- **Given request**
Reproduce every line of the data records below without changing anything, and leave the pictures out of your answer.

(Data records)
◆ ◆ ◆ ◆
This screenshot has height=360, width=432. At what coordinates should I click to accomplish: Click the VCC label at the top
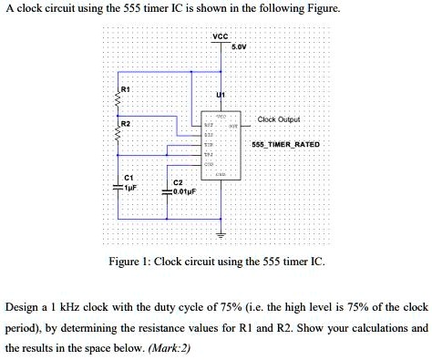[x=220, y=37]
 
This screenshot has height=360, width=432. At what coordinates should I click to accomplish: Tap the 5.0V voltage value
[x=240, y=46]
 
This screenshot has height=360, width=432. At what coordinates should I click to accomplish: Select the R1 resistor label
[x=127, y=90]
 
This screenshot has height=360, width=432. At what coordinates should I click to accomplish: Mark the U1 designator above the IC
[x=220, y=96]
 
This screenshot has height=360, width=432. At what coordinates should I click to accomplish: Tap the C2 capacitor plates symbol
[x=168, y=192]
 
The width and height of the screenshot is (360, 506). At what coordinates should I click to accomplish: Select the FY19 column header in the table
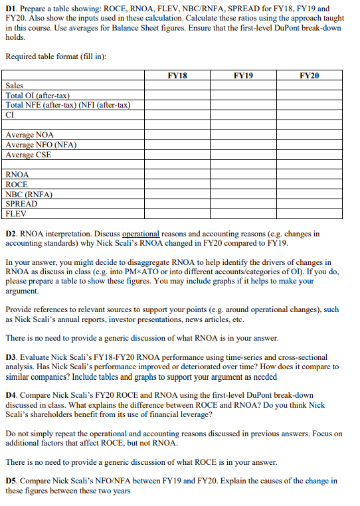(x=244, y=76)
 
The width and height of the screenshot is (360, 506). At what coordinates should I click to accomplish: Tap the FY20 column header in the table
(x=310, y=76)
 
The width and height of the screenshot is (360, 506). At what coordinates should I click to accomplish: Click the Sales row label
(x=15, y=86)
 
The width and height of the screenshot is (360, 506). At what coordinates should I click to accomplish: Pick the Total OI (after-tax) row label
(x=38, y=96)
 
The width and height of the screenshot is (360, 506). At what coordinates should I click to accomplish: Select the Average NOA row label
(x=30, y=135)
◆ ◆ ◆ ◆
- **Exercise answer**
This screenshot has height=360, width=432. At what coordinates should I click to accomplish: Click the VCC label at the top
[x=220, y=37]
 
This screenshot has height=360, width=432. At what coordinates should I click to accomplish: Tap the 5.0V voltage value
[x=240, y=46]
 
This screenshot has height=360, width=432. At what coordinates should I click to accomplish: Select the R1 resistor label
[x=127, y=90]
 
This screenshot has height=360, width=432. At what coordinates should I click to accomplish: Mark the U1 designator above the IC
[x=220, y=96]
 
This screenshot has height=360, width=432. At what coordinates should I click to accomplish: Tap the C2 capacitor plates symbol
[x=168, y=192]
 
The width and height of the screenshot is (360, 506). At what coordinates should I click to accomplish: Select the FY19 column header in the table
(x=244, y=76)
 
The width and height of the screenshot is (360, 506). At what coordinates should I click to accomplish: Tap the FY20 column header in the table
(x=310, y=76)
 
The width and height of the screenshot is (360, 506). At what coordinates should I click to accomplish: Click the Sales row label
(x=15, y=86)
 
The width and height of the screenshot is (360, 506). At what coordinates should I click to accomplish: Pick the Total OI (after-tax) row label
(x=38, y=96)
 
The width and height of the screenshot is (360, 506). At what coordinates should I click to accomplish: Select the Average NOA row label
(x=30, y=135)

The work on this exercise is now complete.